Senin, 27 April 2026

Di Batam, 5.175 Orang Cairkan Jaminan Hari Tua

Berita Terkait

Ilustrasi. Kartu BPJS Ketenagakerjaan

batampos – Kepala Kantor BP-JAMSOSTEK, Sonny Suharsono, mengatakan, sejak Januari 2022 lalu, sudah ada sebanyak 5.175 orang yang mencairkan Jaminan Hari Tua (JHT). Nilainya mencapai Rp 58 miliar.

”Kecelakaan kerja itu 463 kasus dengan nilai Rp 4,08 miliar. Jaminan Kematian 32 kasus dengan nilai Rp 1,4 miliar, dan Jaminan Pensiun 47 kasus dengan nilainya Rp570 juta,” katanya.

Jaminan Kecelakaan Kerja ini, kata Sonny cukup tinggi. Karena dirata-rata setiap harinya ada 9 kecelekaan kerja yang terjadi. Namun, didominasi kecelakaan di jalan raya.

Ia mengatakan, Pencairan Jaminan Hari Tua (JHT), hanya bisa dilaksanakan setelah pekerja berumur 56 tahun. Kebijakan ini menimbulkan pro dan kontra, baik di Jakarta maupun di Batam.

”Jika memang di-PHK, bisa menggunakan JKP (Jaminan Kehilangan Pekerjaan),” kata Sonny.

Ia mengatakan, JKP adalah program terbaru BP-JAMSOSTEK yang bekerja sama dengan Kementerian Tenaga Kerja. Formula pencairan JKP ini bertahap per 3 bulan, selama 6 bulan.

Tiga bulan awal, pekerja berhak menerima 45 persen dari gajinya perbulan. Lalu, termin dua (3 bulan kedua), pekerja berhak atas 25 persen dari gajinya perbulan.

Pencairan JKP ini diberikan penuh, dengan asumsi pekerja dapat mencari kerja lagi selama 6 bulan setelah di PHK.

Selain itu, pekerja juga berhak atas akses lowongan kerja yang disediakan Dinas Tenaga Kerja.

”JKP ini tidak mengurangi manfaat yang diterima pekerja di JHT. Karena ini murni bantuan pemerintah, bagi pekerja yang di PHK perusahaan. Sekali lagi untuk pekerja yang di PHK bukan resign,” ujarnya.

Ia mencontohkan jika pekerja bergaji Rp 5 juta sebulan. Maka, manfaat dari JKP diterima adalah sebesar Rp 10,5 juta. Uang ini diterima secara penuh, tanpa dicicil ke pekerja.

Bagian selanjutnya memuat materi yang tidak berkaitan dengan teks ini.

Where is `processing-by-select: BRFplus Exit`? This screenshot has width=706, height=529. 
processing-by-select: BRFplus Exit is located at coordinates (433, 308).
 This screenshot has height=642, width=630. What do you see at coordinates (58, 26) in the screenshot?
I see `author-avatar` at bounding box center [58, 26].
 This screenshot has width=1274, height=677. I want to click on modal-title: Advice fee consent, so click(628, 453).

Selain itu, Sonny mengatakan pekerja bisa mencairkan 10 persen dan 30 persen dari JHT. Pencairan ini bisa dilakukan dengan syarat menjadi peserta BPJAMSOSTEK selama 10 tahun.

”10 persen ini bisa untuk persiapan pensiun dini, atau 30 persen untuk perumahan. 30 persen ini bisa untuk KPR rumah, renovasi. Syaratnya sederhana saja, untuk pencairan dana ini yakni KTP dan kartu peserta BPJAMSOSTEK,” kata Sonny.

Namun, jika mencairkan 10 persen dana JHT ini, ada konsekuensi yang harus diterima pekerja, yakni pajak progresif. Hal ini sesuai aturan Kementerian Keuangan.